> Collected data
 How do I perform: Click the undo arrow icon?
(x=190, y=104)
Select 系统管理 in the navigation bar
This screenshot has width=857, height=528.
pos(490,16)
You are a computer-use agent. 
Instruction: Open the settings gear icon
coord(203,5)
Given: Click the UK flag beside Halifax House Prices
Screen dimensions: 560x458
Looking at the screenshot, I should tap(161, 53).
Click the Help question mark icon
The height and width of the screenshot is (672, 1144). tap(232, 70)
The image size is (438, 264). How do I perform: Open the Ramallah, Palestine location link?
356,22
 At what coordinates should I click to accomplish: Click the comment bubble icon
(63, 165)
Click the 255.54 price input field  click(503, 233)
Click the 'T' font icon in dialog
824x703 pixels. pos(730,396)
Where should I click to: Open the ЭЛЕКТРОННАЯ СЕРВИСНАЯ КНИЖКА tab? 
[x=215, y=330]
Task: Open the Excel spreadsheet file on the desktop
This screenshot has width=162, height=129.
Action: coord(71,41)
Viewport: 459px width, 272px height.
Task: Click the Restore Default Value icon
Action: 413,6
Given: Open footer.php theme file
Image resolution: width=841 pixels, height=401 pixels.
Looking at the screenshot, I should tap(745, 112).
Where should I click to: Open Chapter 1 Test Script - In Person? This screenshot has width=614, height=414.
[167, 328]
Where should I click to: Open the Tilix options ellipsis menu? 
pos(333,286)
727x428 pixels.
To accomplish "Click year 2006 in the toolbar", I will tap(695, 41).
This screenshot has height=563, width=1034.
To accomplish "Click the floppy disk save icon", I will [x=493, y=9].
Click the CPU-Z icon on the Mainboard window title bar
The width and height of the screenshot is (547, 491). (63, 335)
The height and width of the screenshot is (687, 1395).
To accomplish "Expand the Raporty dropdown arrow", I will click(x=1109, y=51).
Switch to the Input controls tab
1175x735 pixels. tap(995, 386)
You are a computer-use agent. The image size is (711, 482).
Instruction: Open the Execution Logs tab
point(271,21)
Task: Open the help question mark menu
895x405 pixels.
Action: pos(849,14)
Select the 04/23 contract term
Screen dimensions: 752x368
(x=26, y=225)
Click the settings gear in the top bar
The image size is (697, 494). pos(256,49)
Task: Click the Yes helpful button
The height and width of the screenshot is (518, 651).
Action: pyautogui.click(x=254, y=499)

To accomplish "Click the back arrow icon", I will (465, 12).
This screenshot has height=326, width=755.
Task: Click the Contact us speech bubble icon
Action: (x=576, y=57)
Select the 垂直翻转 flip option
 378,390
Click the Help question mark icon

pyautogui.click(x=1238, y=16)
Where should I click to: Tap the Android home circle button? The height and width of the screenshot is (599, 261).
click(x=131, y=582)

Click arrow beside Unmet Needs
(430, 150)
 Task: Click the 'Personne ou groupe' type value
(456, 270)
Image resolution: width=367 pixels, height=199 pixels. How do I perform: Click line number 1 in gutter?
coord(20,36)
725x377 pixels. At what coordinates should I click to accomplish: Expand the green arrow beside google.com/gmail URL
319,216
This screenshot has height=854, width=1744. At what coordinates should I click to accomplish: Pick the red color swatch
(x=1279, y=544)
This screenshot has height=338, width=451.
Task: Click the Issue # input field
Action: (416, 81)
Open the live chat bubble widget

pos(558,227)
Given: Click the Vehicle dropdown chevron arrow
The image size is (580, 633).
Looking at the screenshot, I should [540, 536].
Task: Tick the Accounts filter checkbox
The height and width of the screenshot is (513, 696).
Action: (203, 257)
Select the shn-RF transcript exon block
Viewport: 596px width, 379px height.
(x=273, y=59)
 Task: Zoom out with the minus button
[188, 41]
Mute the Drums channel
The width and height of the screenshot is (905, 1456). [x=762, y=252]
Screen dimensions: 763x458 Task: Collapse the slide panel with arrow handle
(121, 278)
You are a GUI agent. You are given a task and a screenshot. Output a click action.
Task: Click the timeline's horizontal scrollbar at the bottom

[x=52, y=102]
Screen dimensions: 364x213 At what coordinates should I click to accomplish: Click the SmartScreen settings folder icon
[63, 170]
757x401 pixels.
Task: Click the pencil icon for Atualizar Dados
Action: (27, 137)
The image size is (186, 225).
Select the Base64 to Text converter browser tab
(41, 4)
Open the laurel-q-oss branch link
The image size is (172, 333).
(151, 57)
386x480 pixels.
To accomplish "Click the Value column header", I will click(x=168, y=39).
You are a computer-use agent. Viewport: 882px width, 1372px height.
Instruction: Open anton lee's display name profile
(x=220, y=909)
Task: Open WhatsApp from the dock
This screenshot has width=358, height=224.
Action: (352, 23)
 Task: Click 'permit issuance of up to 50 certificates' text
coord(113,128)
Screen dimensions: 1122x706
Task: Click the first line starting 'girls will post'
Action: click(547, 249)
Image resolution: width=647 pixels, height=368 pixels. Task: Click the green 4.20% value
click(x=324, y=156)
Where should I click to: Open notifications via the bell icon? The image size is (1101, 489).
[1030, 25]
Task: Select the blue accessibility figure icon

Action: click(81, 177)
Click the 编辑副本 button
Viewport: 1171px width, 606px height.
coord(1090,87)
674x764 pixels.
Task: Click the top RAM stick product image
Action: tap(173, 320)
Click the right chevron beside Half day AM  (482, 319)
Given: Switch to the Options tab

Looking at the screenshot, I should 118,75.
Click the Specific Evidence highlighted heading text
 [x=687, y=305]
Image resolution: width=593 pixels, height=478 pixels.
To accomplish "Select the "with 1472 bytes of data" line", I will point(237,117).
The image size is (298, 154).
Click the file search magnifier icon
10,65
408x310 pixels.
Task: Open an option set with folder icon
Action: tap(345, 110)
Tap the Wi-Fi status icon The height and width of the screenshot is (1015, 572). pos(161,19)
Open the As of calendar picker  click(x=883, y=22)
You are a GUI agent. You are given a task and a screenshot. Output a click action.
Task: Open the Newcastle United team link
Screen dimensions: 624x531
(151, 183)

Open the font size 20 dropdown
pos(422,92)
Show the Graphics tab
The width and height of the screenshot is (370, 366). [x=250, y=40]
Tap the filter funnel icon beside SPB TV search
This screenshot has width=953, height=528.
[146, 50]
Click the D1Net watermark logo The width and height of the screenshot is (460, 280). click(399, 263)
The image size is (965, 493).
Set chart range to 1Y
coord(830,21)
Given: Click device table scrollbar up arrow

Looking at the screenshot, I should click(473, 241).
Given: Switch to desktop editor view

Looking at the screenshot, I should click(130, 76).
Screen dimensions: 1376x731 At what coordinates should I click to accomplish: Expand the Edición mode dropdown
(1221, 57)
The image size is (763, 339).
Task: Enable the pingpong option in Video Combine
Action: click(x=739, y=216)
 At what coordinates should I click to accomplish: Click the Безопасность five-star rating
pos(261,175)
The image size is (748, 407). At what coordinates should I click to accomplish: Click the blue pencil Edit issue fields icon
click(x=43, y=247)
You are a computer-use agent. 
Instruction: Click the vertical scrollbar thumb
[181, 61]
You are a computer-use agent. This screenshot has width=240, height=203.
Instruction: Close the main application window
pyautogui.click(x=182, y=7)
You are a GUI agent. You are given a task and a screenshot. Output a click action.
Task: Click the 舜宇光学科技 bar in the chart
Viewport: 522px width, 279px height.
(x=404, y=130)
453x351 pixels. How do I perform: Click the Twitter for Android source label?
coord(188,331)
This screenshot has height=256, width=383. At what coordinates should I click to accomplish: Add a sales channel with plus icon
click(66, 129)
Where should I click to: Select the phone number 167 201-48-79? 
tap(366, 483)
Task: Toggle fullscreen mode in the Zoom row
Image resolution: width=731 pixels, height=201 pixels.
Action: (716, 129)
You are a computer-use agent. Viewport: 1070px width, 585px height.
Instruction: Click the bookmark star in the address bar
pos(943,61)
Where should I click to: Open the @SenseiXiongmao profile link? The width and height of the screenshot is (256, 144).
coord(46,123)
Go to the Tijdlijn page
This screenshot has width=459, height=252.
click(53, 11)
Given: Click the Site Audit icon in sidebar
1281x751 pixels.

> Exercise description
What you give back must be the stretch above, starting at the line with "Screen dimensions: 763x458" and ending at the line with "Task: Open WhatsApp from the dock", copied exactly.

> Task result
Screen dimensions: 763x458 Task: Collapse the slide panel with arrow handle
(121, 278)
You are a GUI agent. You are given a task and a screenshot. Output a click action.
Task: Click the timeline's horizontal scrollbar at the bottom

[x=52, y=102]
Screen dimensions: 364x213 At what coordinates should I click to accomplish: Click the SmartScreen settings folder icon
[63, 170]
757x401 pixels.
Task: Click the pencil icon for Atualizar Dados
Action: (27, 137)
The image size is (186, 225).
Select the Base64 to Text converter browser tab
(41, 4)
Open the laurel-q-oss branch link
The image size is (172, 333).
(151, 57)
386x480 pixels.
To accomplish "Click the Value column header", I will click(x=168, y=39).
You are a computer-use agent. Viewport: 882px width, 1372px height.
Instruction: Open anton lee's display name profile
(x=220, y=909)
Task: Open WhatsApp from the dock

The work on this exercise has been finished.